TRAVAIL À FAIRE:
A - D'après le récit de la nuit de terreur à Ramallah, pendant combien de nuits l'auteur a-t-il dormi dans cet hôtel ?
B - Dans le récit de la nuit de terreur à Ramallah, recopiez fidèlement le passage qui commence par « Le boucan devient » et qui se poursuit jusqu'à « coup de feu. ».
C - Rédigez la suite du récit de la nuit de terreur à Ramallah, à partir de sa dernière phrase.

Souvenirs d’une nuit de terreur en Palestine
Caco Schmitt 28/02/2020 |
Il est deux heures du matin dans la nuit de dimanche à lundi à Ramallah, capitale provisoire de la Palestine. Je suis réveillé par un bruit de bagarre et d’altercations. Étrange.
Tradotto da Dominique Macabies
Editato da Fausto Giudice
Pendant 12 nuits, j’ai dormi dans cet hôtel d’un quartier élégant et je n’ai jamais entendu de bruits la nuit. Il y a peu de clients et personne n’est jamais arrivé ivre, en parlant fort. Je m’assois sur le lit, face à la porte et le dos à la fenêtre.
Le boucan devient plus fort, avec des bruits d’objets cassés, des cris. Je me dis : c’est eux ! Une forte détonation le confirme. La porte est enfoncée et quatre soldats de l’armée israélienne entrent dans la chambre en criant et avec des mitraillettes et des fusils pointés sur moi. Je lève les mains, je ferme les yeux et je reste immobile pendant quelques secondes interminables. Ils crient des mots dans une langue qui m’est incompréhensible, la pointe de leur fusil touchant ma poitrine. Je pense : ils vont me tuer ! Mais je n’entends aucun coup de feu.
J’ouvre les yeux et je commence à dire à haute voix : Brésil (avec un accent usaméricain), Brésil ! Brésil ! Les cris s’arrêtent, mais les armes sont toujours pointées. Je me rends compte de ce qui se passe. Devant moi se trouvent deux soldats masqués, armés jusqu’aux dents. Au pied du lit, un autre soldat ; derrière, le quatrième soldat masqué avec son fusil me pique le dos. La porte ouverte, je vois dans le couloir du quatrième étage une douzaine de soldats, des chiens, d’énormes masses brisant les portes, des hommes arrachés de leurs chambres.

(Données de pointage sur pages et écrans)
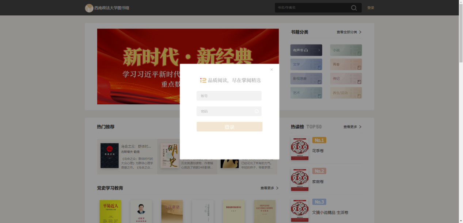Open the 小说 category tile
The height and width of the screenshot is (223, 463).
[x=346, y=50]
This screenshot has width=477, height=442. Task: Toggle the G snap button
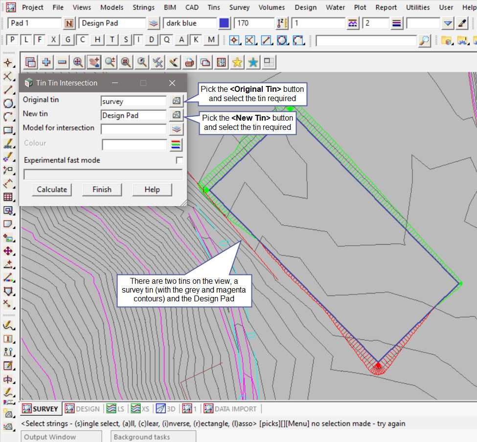pyautogui.click(x=69, y=40)
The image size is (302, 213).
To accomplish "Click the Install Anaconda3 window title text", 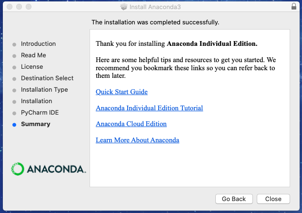I will point(155,7).
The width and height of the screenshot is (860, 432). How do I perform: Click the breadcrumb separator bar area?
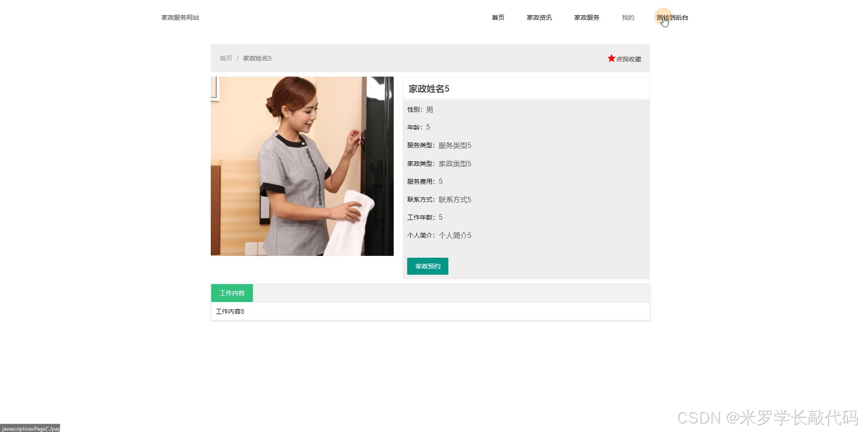[x=237, y=58]
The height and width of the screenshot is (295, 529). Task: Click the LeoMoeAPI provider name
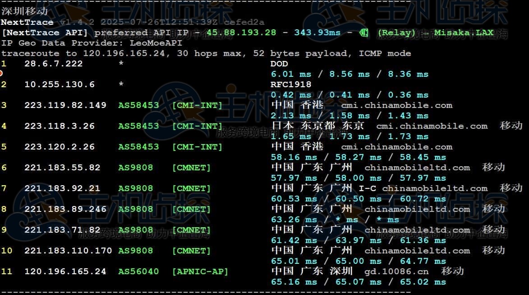[156, 43]
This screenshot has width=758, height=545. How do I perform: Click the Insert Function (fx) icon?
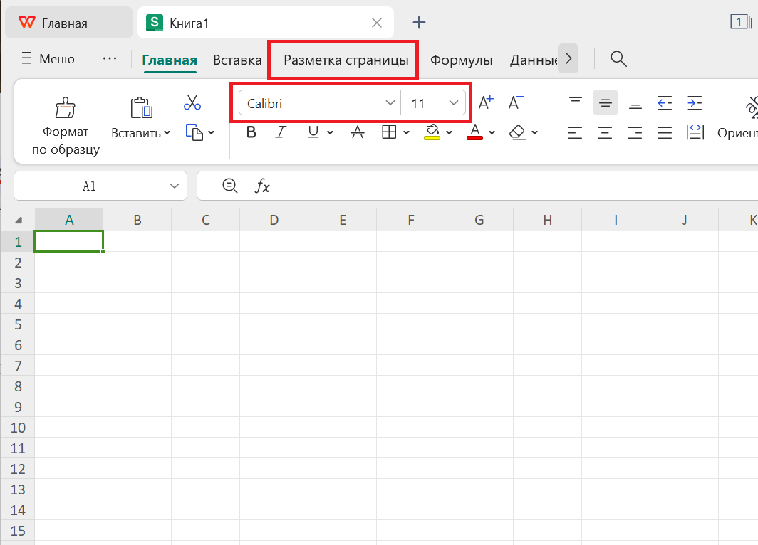point(263,186)
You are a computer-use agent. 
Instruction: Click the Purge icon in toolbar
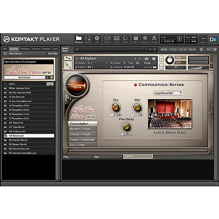(x=154, y=39)
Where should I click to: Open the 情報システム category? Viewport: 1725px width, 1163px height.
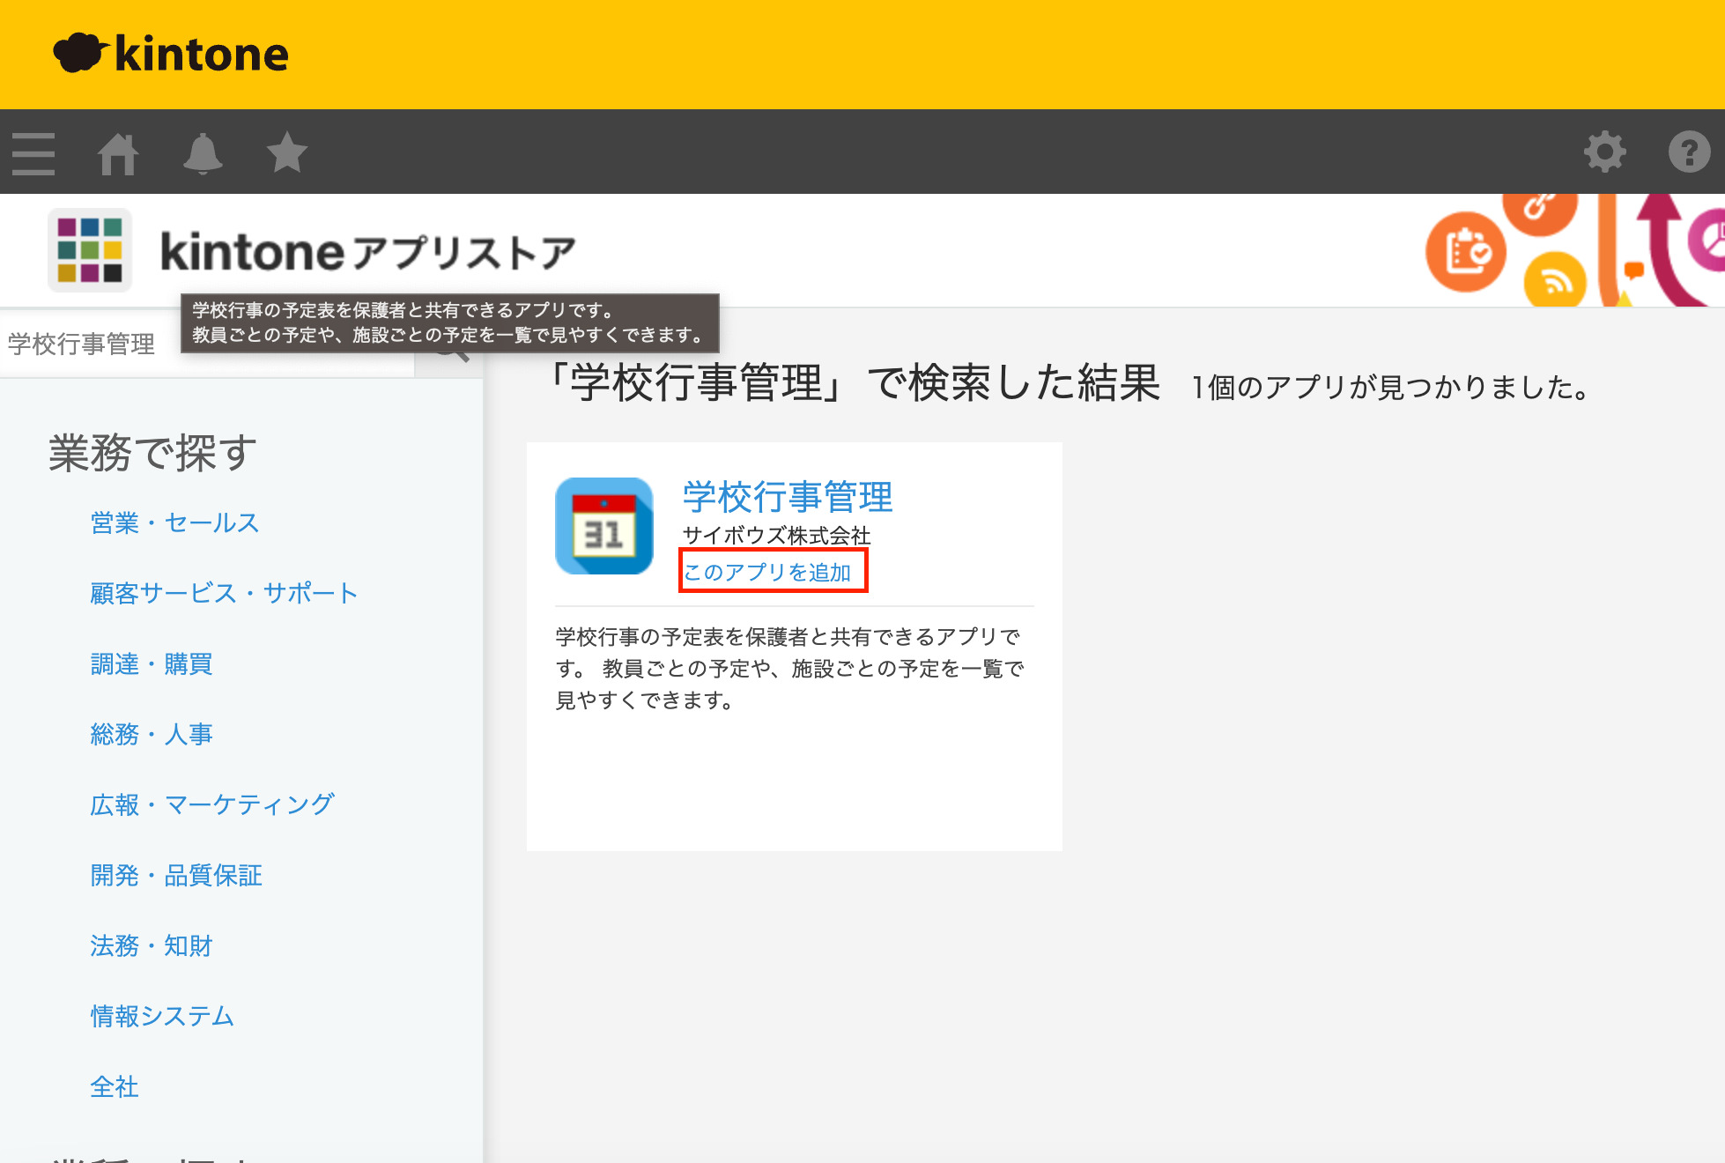(162, 1016)
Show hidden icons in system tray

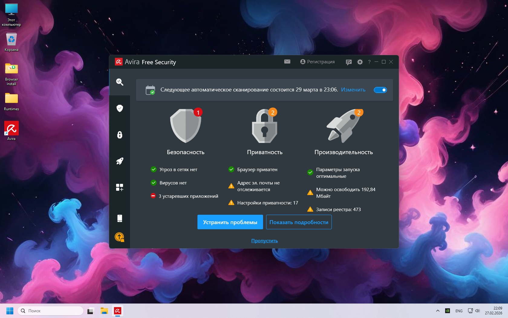coord(438,311)
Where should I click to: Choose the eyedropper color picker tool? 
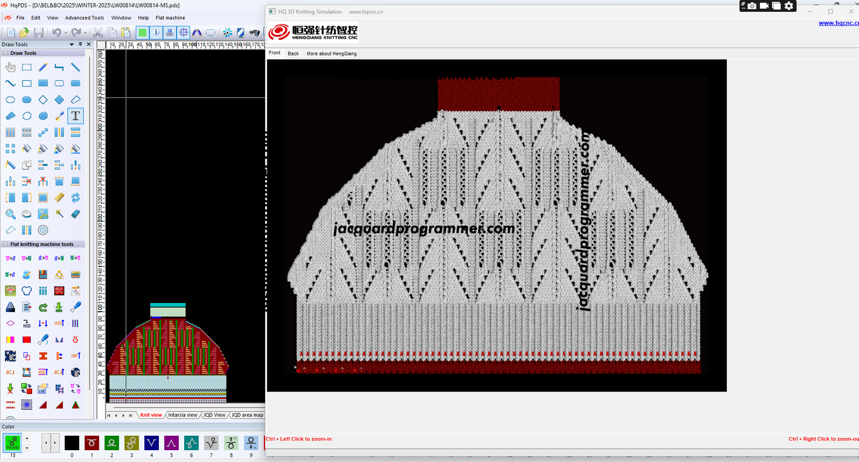click(x=60, y=116)
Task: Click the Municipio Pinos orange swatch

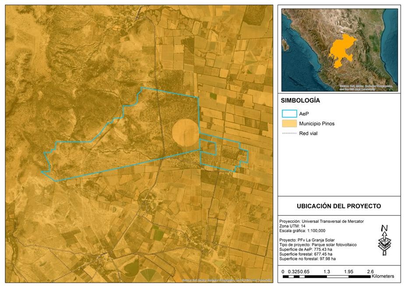Action: [289, 124]
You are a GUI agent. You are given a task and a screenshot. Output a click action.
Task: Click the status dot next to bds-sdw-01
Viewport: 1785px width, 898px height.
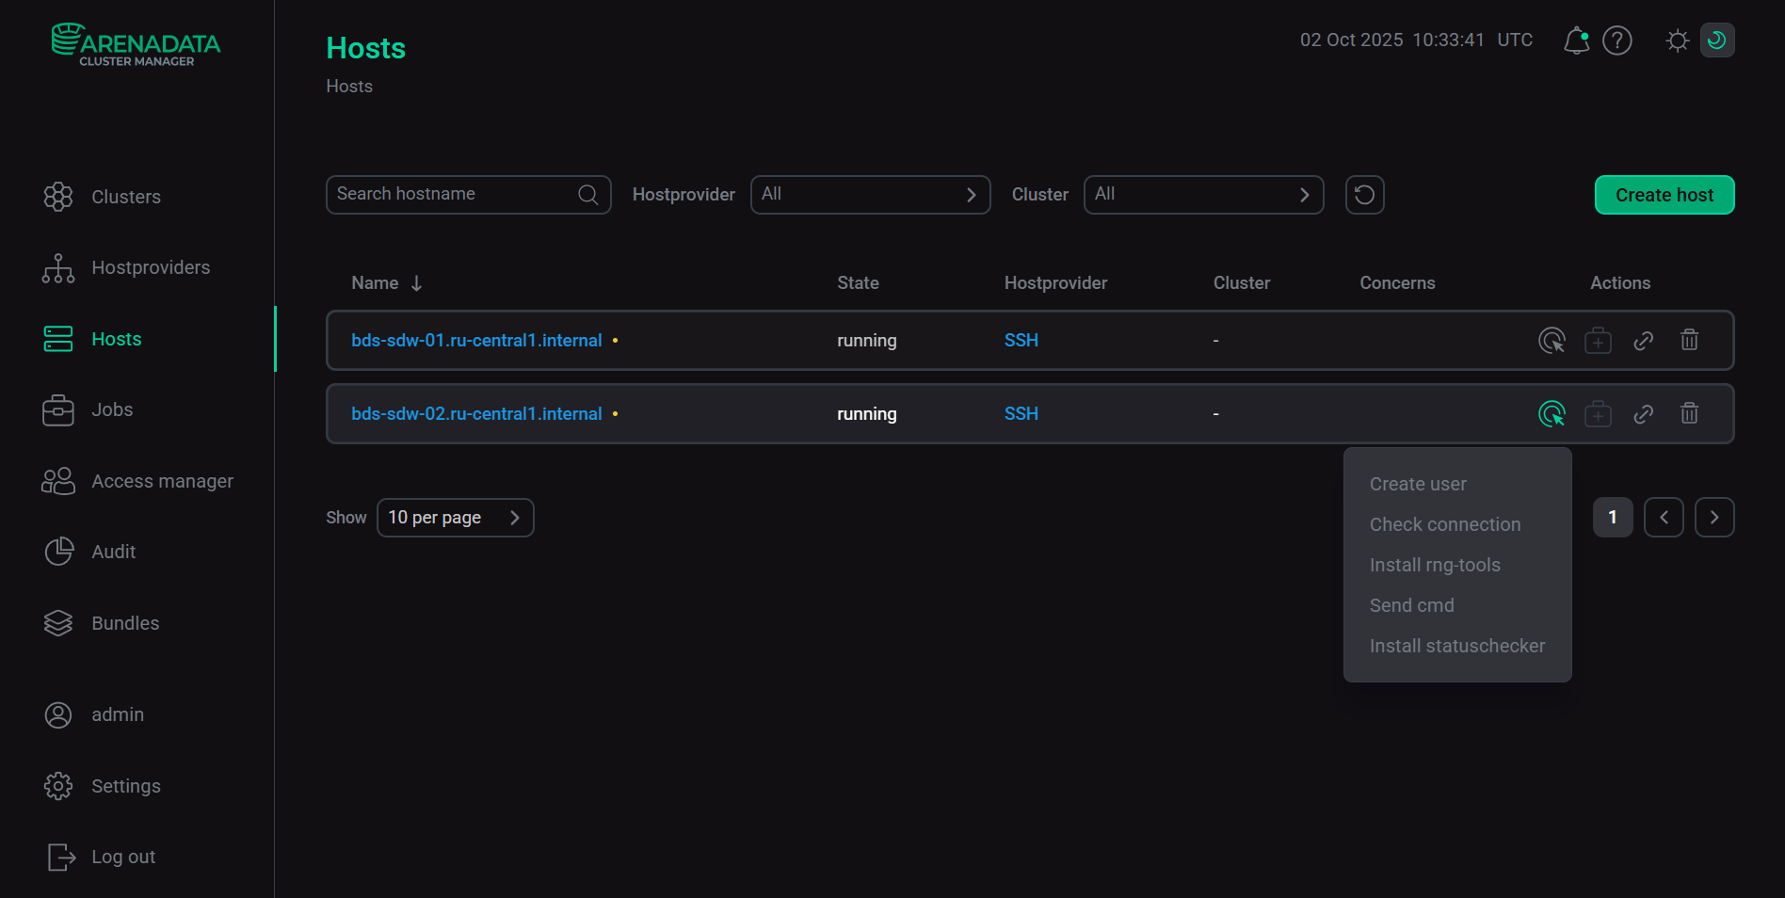[x=615, y=341]
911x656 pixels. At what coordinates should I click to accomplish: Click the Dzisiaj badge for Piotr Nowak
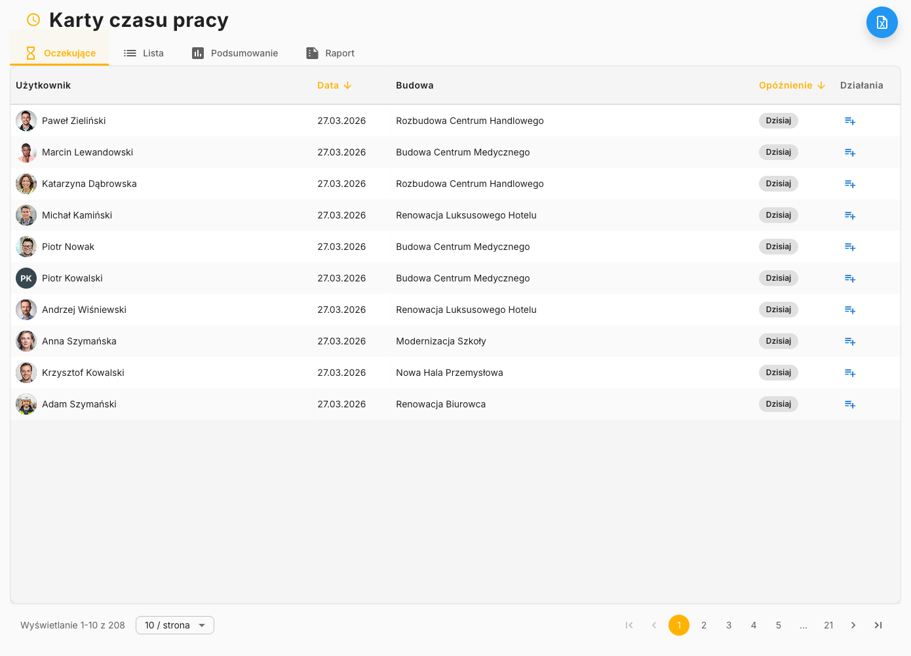click(778, 247)
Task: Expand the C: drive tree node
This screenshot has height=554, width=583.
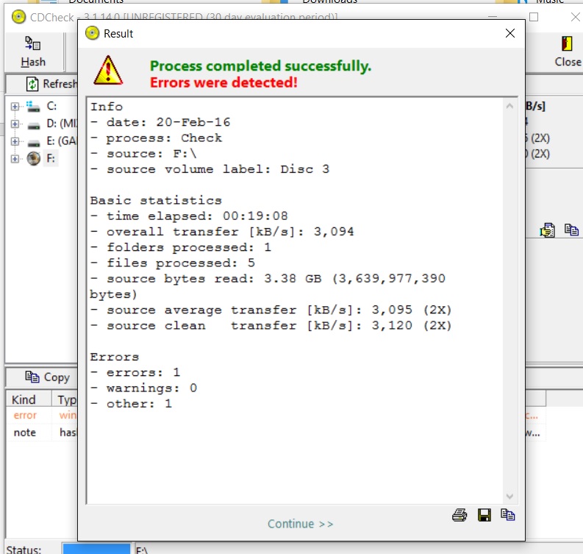Action: pos(15,107)
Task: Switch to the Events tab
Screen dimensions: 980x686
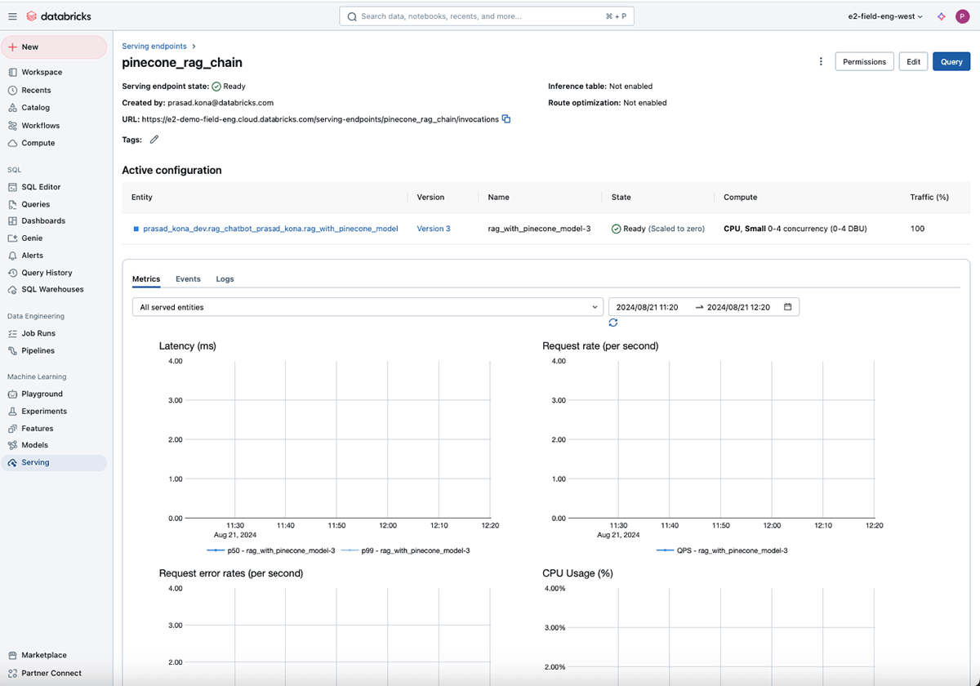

CORRIGÉ DE L'EXERCICE:
A - Pendant 12 nuits.

B -
Le boucan devient plus fort, avec des bruits d’objets cassés, des cris. Je me dis : c’est eux ! Une forte détonation le confirme. La porte est enfoncée et quatre soldats de l’armée israélienne entrent dans la chambre en criant et avec des mitraillettes et des fusils pointés sur moi. Je lève les mains, je ferme les yeux et je reste immobile pendant quelques secondes interminables. Ils crient des mots dans une langue qui m’est incompréhensible, la pointe de leur fusil touchant ma poitrine. Je pense : ils vont me tuer ! Mais je n’entends aucun coup de feu.

C -
Brésil, Brésil, Brésil… Voici un cinquième soldat, je remarque que son masque est différent, il a un autocollant de tête de mort effrayant, il tient un chien, il porte aussi un masque à gaz avec tête de mort collée dessus. Il sort, les armes restent pointées sur moi, les masses cassent tout, jusqu’à ce qu’un sixième soldat apparaisse, un petit, et me demande dans un portugais cassé : « Que faites-vous ici ? » Je réponds : « Je suis un journaliste brésilien, nous sommes en train de filmer la Palestine. » Il me fait face, m’ordonne de m’habiller – je n’étais qu’en sous-vêtements – et j’obtempère rapidement avant de me rasseoir sur le lit.
II
La pointe de la mitraillette me pique le dos plusieurs fois, je ne me retourne pas. Le petit gars sans masque me fait signe de me lever, ce que je fais sans respirer pour ne pas avoir l’air de réagir. Deux d’entre eux commencent à me pousser de la pointe de leur fusil. Les quatre appartements de mon aile de l’hôtel, deux de chaque côté du couloir, sont retournés par des soldats, les murs et les revêtements sont cassés, des cris, des masques et des chiens. J’arrive à l’ascenseur, on me pousse dans le dos et on me fait descendre les escaliers, accompagné de deux soldats masqués.
En descendant les escaliers, je pense à tout ce que j’ai vu pendant les 12 jours où nous étions en Palestine occupée à tourner des scènes pour le documentaire A Palestina Brasileira (La Palestine brésilienne), du réalisateur et scénariste Omar Luiz de Barros Filho, produit par CenaUm Produções. Entrer en Israël, le 26 octobre 2016, a été extrêmement difficile, à commencer par notre atterrissage à l’aéroport Ben Gourion, qui se trouve entre Tel-Aviv (20 km) et Ramallah (50 km).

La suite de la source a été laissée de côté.